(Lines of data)
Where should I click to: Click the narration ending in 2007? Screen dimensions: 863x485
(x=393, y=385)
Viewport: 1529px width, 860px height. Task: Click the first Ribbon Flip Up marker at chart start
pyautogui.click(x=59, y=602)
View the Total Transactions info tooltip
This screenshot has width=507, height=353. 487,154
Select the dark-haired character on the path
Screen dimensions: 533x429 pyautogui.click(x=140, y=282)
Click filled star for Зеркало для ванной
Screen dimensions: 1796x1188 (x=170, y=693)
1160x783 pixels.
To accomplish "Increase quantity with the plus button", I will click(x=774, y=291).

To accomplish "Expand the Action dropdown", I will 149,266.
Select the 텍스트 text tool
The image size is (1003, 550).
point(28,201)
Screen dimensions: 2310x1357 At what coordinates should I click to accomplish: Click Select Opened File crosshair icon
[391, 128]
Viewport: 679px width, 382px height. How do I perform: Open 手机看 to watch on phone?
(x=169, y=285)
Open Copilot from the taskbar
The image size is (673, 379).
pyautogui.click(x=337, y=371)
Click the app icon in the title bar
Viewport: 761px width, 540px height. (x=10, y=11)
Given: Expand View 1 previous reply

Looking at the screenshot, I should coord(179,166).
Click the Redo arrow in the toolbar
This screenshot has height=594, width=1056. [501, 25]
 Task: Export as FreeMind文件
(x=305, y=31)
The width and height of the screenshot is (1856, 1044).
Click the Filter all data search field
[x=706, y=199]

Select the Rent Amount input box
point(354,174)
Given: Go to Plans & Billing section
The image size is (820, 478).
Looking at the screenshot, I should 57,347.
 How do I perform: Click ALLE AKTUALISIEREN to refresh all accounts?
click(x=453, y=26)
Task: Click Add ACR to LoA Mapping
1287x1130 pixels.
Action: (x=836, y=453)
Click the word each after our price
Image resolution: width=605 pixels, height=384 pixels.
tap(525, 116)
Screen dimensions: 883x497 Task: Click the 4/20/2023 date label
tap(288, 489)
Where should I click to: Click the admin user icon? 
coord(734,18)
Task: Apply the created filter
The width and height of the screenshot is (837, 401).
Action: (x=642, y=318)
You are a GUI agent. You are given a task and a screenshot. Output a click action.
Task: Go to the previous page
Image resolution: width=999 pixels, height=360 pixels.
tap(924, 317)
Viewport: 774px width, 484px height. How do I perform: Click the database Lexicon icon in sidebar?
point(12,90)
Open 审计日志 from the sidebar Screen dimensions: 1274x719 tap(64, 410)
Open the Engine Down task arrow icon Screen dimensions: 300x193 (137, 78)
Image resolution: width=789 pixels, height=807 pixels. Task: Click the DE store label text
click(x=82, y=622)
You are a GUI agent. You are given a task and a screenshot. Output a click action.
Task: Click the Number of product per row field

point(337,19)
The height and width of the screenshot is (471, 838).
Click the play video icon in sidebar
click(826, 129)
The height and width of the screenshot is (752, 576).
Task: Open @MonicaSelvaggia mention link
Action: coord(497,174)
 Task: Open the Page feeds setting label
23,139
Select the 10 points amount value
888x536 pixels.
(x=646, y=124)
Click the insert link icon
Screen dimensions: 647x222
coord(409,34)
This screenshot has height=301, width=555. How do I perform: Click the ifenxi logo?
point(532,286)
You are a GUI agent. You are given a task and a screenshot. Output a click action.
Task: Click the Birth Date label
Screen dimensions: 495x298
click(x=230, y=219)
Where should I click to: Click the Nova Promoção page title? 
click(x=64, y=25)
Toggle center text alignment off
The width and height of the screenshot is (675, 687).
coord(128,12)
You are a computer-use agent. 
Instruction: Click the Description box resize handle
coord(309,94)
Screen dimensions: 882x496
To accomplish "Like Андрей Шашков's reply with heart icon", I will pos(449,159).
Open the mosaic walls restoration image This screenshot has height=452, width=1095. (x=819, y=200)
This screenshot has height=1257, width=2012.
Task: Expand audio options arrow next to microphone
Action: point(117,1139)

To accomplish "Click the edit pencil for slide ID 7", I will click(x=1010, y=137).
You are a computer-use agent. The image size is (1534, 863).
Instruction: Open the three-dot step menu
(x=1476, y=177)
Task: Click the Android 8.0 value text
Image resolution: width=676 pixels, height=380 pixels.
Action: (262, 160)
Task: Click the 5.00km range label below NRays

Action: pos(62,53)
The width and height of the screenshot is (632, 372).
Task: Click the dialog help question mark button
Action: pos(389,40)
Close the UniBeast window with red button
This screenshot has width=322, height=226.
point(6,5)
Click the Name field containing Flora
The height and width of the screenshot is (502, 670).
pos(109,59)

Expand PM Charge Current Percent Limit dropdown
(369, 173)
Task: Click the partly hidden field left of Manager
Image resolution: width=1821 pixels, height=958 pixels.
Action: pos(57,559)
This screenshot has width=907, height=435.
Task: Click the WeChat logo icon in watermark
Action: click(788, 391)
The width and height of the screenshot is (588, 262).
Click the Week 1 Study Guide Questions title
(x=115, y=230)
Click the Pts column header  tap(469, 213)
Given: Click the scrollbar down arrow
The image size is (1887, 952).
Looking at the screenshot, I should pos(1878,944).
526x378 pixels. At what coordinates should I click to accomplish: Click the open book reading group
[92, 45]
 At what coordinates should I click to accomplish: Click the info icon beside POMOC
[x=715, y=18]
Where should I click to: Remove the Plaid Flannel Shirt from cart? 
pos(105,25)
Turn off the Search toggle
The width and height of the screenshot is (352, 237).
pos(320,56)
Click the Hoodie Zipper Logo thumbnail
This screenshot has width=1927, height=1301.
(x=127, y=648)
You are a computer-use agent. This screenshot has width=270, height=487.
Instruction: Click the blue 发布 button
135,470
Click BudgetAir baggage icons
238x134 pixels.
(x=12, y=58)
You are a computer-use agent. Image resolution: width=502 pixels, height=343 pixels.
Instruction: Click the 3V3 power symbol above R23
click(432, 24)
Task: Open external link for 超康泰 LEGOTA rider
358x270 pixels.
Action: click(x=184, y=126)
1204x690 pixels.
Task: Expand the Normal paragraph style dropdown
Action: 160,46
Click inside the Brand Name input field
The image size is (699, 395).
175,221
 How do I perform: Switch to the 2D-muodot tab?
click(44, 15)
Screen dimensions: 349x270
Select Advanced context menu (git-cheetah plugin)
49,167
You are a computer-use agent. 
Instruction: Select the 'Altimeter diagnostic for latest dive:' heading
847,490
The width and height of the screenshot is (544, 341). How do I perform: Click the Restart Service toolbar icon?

§ What is being asked
Edit the material above by replacing every occurrence of "How do I perform" with "How can I perform", leaving everything else unchanged.

§ Exercise answer
Where should I click to: Click the narration ending in 2007? Screen dimensions: 863x485
(x=393, y=385)
Viewport: 1529px width, 860px height. Task: Click the first Ribbon Flip Up marker at chart start
pyautogui.click(x=59, y=602)
View the Total Transactions info tooltip
This screenshot has width=507, height=353. 487,154
Select the dark-haired character on the path
Screen dimensions: 533x429 pyautogui.click(x=140, y=282)
Click filled star for Зеркало для ванной
Screen dimensions: 1796x1188 (x=170, y=693)
1160x783 pixels.
To accomplish "Increase quantity with the plus button", I will click(x=774, y=291).

To accomplish "Expand the Action dropdown", I will 149,266.
Select the 텍스트 text tool
The image size is (1003, 550).
point(28,201)
Screen dimensions: 2310x1357 At what coordinates should I click to accomplish: Click Select Opened File crosshair icon
[391, 128]
Viewport: 679px width, 382px height. How can I perform: Open 手机看 to watch on phone?
(x=169, y=285)
Open Copilot from the taskbar
The image size is (673, 379).
pyautogui.click(x=337, y=371)
Click the app icon in the title bar
Viewport: 761px width, 540px height. (x=10, y=11)
Given: Expand View 1 previous reply

Looking at the screenshot, I should coord(179,166).
Click the Redo arrow in the toolbar
This screenshot has height=594, width=1056. [501, 25]
 Task: Export as FreeMind文件
(x=305, y=31)
The width and height of the screenshot is (1856, 1044).
Click the Filter all data search field
[x=706, y=199]

Select the Rent Amount input box
point(354,174)
Given: Go to Plans & Billing section
The image size is (820, 478).
Looking at the screenshot, I should 57,347.
 How can I perform: Click ALLE AKTUALISIEREN to refresh all accounts?
click(x=453, y=26)
Task: Click Add ACR to LoA Mapping
1287x1130 pixels.
Action: (x=836, y=453)
Click the word each after our price
Image resolution: width=605 pixels, height=384 pixels.
tap(525, 116)
Screen dimensions: 883x497 Task: Click the 4/20/2023 date label
tap(288, 489)
Where should I click to: Click the admin user icon? 
coord(734,18)
Task: Apply the created filter
The width and height of the screenshot is (837, 401).
Action: (x=642, y=318)
You are a GUI agent. You are given a task and a screenshot. Output a click action.
Task: Go to the previous page
Image resolution: width=999 pixels, height=360 pixels.
tap(924, 317)
Viewport: 774px width, 484px height. How can I perform: Click the database Lexicon icon in sidebar?
point(12,90)
Open 审计日志 from the sidebar Screen dimensions: 1274x719 tap(64, 410)
Open the Engine Down task arrow icon Screen dimensions: 300x193 (137, 78)
Image resolution: width=789 pixels, height=807 pixels. Task: Click the DE store label text
click(x=82, y=622)
You are a GUI agent. You are given a task and a screenshot. Output a click action.
Task: Click the Number of product per row field

point(337,19)
The height and width of the screenshot is (471, 838).
Click the play video icon in sidebar
click(826, 129)
The height and width of the screenshot is (752, 576).
Task: Open @MonicaSelvaggia mention link
Action: coord(497,174)
 Task: Open the Page feeds setting label
23,139
Select the 10 points amount value
888x536 pixels.
(x=646, y=124)
Click the insert link icon
Screen dimensions: 647x222
coord(409,34)
This screenshot has height=301, width=555. How can I perform: Click the ifenxi logo?
point(532,286)
You are a GUI agent. You are given a task and a screenshot. Output a click action.
Task: Click the Birth Date label
Screen dimensions: 495x298
click(x=230, y=219)
Where should I click to: Click the Nova Promoção page title? 
click(x=64, y=25)
Toggle center text alignment off
The width and height of the screenshot is (675, 687).
coord(128,12)
You are a computer-use agent. 
Instruction: Click the Description box resize handle
coord(309,94)
Screen dimensions: 882x496
To accomplish "Like Андрей Шашков's reply with heart icon", I will pos(449,159).
Open the mosaic walls restoration image This screenshot has height=452, width=1095. (x=819, y=200)
This screenshot has height=1257, width=2012.
Task: Expand audio options arrow next to microphone
Action: point(117,1139)

To accomplish "Click the edit pencil for slide ID 7", I will click(x=1010, y=137).
You are a computer-use agent. The image size is (1534, 863).
Instruction: Open the three-dot step menu
(x=1476, y=177)
Task: Click the Android 8.0 value text
Image resolution: width=676 pixels, height=380 pixels.
Action: (262, 160)
Task: Click the 5.00km range label below NRays

Action: pos(62,53)
The width and height of the screenshot is (632, 372).
Task: Click the dialog help question mark button
Action: pos(389,40)
Close the UniBeast window with red button
This screenshot has width=322, height=226.
point(6,5)
Click the Name field containing Flora
The height and width of the screenshot is (502, 670).
pos(109,59)

Expand PM Charge Current Percent Limit dropdown
(369, 173)
Task: Click the partly hidden field left of Manager
Image resolution: width=1821 pixels, height=958 pixels.
Action: pos(57,559)
This screenshot has width=907, height=435.
Task: Click the WeChat logo icon in watermark
Action: click(788, 391)
The width and height of the screenshot is (588, 262).
Click the Week 1 Study Guide Questions title
(x=115, y=230)
Click the Pts column header  tap(469, 213)
Given: Click the scrollbar down arrow
The image size is (1887, 952).
Looking at the screenshot, I should pos(1878,944).
526x378 pixels. At what coordinates should I click to accomplish: Click the open book reading group
[92, 45]
 At what coordinates should I click to accomplish: Click the info icon beside POMOC
[x=715, y=18]
Where should I click to: Remove the Plaid Flannel Shirt from cart? 
pos(105,25)
Turn off the Search toggle
The width and height of the screenshot is (352, 237).
pos(320,56)
Click the Hoodie Zipper Logo thumbnail
This screenshot has width=1927, height=1301.
(x=127, y=648)
You are a computer-use agent. This screenshot has width=270, height=487.
Instruction: Click the blue 发布 button
135,470
Click BudgetAir baggage icons
238x134 pixels.
(x=12, y=58)
You are a computer-use agent. Image resolution: width=502 pixels, height=343 pixels.
Instruction: Click the 3V3 power symbol above R23
click(432, 24)
Task: Open external link for 超康泰 LEGOTA rider
358x270 pixels.
Action: click(x=184, y=126)
1204x690 pixels.
Task: Expand the Normal paragraph style dropdown
Action: 160,46
Click inside the Brand Name input field
The image size is (699, 395).
175,221
 How can I perform: Switch to the 2D-muodot tab?
click(44, 15)
Screen dimensions: 349x270
Select Advanced context menu (git-cheetah plugin)
49,167
You are a computer-use agent. 
Instruction: Select the 'Altimeter diagnostic for latest dive:' heading
847,490
The width and height of the screenshot is (544, 341). How can I perform: Click the Restart Service toolbar icon?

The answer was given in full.